[Opening Data listing section]
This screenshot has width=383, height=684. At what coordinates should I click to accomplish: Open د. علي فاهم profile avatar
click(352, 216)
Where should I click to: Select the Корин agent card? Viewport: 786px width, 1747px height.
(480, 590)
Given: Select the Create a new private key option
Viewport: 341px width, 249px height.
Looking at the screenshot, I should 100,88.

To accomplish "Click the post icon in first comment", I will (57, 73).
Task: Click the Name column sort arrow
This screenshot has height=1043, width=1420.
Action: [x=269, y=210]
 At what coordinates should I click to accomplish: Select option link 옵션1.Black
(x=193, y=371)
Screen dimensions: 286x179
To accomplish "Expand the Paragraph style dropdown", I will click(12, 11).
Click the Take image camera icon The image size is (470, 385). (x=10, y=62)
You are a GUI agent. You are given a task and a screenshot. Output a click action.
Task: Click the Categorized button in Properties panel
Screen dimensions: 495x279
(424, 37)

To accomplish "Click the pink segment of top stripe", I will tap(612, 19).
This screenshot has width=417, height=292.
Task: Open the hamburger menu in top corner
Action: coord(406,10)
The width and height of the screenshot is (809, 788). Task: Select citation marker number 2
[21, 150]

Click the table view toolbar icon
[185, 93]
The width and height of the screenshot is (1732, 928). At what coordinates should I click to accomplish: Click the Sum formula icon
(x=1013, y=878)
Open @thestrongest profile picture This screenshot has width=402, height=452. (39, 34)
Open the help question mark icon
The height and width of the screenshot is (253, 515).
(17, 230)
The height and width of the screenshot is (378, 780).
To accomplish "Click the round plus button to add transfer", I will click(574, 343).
[Closing Data listing section]
Task details
The answer must consist of every line from the entries that holds the string "button".

Task answer
Task: Click the Categorized button in Properties panel
To accomplish "Click the round plus button to add transfer", I will click(574, 343).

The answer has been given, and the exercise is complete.